私が主に取り組んでいる研究テーマは、入院している小児の転倒・転落事故の防止です。
子どもでは歩行時の転倒の防止だけではなく、ベッドからの転落防止の方がより重要な課題となります。認知発達の過程にある、すなわち危険を理解できない乳幼児では高い柵があるサークルベッドを使用しています。そのサークルベッドは医療者や家族が介助しやすいようにマットレスが床面より高い位置に設計されています。そのため、子どもがベッドから転落すると非常に外傷する危険性が高くなります。さらに、ベッド柵は重いため、上げ下げにコツがいります。上げ下げが面倒と感じる人は、ベッド柵を下げたままにしてしまい、子どもが落下するケースがあります。看護師がオムツをとろうと後ろを向いた一瞬に子どもが転落する、家族がトイレに行こうと離れた時に柵を上げ忘れて転落するなどが典型例です。
これらの研究の成果については下記の著書にまとめています。転倒・転落防止動画のダウンロードや転倒・転落アセスメントツールの日本語版と英語版、パンフレットなどがダウンロードできます。
「エビデンスにもとづいた入院している子どもの転倒・転落防止ガイドブック」(武庫川女子大学出版部)
こちらの書籍はすでに完売していますが、PDFをご希望の方は無料でお送りします。
小児の転倒・転落事故は、家族がそばにいた時に発生した事例が半数以上と言われています。そのため、入院した時に家族へ転倒・転落事故防止について説明し、協力を得ることが必要不可欠です。そこで、小児の転倒・転落事故の事例や危険因子について調査を行った結果をもとに、家族用の転倒・転落事故防止オリエンテーション動画を作成しました。家族の転倒・転落防止に対する理解度を高めることができ、家族や看護師の多くの方々に分かりやすいという評価を頂いています。
2022年に動画をリメイクしました。下記YouTubeでご覧ください。
また、パンフレットをダウンロードしていただき、QRコードからご家族に視聴していただくこともできます。
転倒・転落防止用パンフレット「入院中の転倒・転落防止のお願い」
子どもの転倒・転落事故を防止する際には、入院している全ての子どもに対して同じように対策を実施しては効率がよくないです。そこで、特にどの子どもに重点的に対策を実施すべきかを知る必要があります。その際に使用されるのが転倒・転落リスクアセスメントツールです。

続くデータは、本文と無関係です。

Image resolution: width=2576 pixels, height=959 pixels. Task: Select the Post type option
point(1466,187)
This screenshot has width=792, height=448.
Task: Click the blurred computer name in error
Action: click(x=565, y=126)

私達の研究では、サークルベッドを使用する小児用(乳幼児)と成人ベッドを使用する小児用(幼児後期から学童、思春期の小児用)の2種類を作成し、合計1,000名以上の小児を対象に研究を行った結果をもとに、予測精度の検証されたアセスメントツールC-FRAT第3版を作成しています。サークルベッド用のアセスメントツールでは、転倒・転落を引き起こす危険因子として、疾患や病状よりも子どもの性格や親の状況が重要な因子であることがわかりました。また、成人ベッド用のアセスメントツールでは、疾患や病状が転倒の重要な危険因子であり、女の子やおとなしい性格も転倒を誘発する危険因子であることがわかりました。
研究論文
https://mukogawa.repo.nii.ac.jp/?action=repository_uri&item_id=1078&file_id=22&file_no=1
これらのアセスメントツールや対策を一連の転倒・転落防止プログラムとしました。プログラムの内容として、①転倒・転落防止に関するオリエンテーションDVDおよびパンフレットを用いた家族への説明②小児用転倒・転落リスクアセスメントツールによるリスクの評価③ハイリスク者への集約的な転倒・転落防止対策の実施、を10病棟に入院した小児3,501名のうち1.338名に実施したところ、転倒・転落率(単位は1,000 patient-days)は2.06から1.53へ有意に低下しました。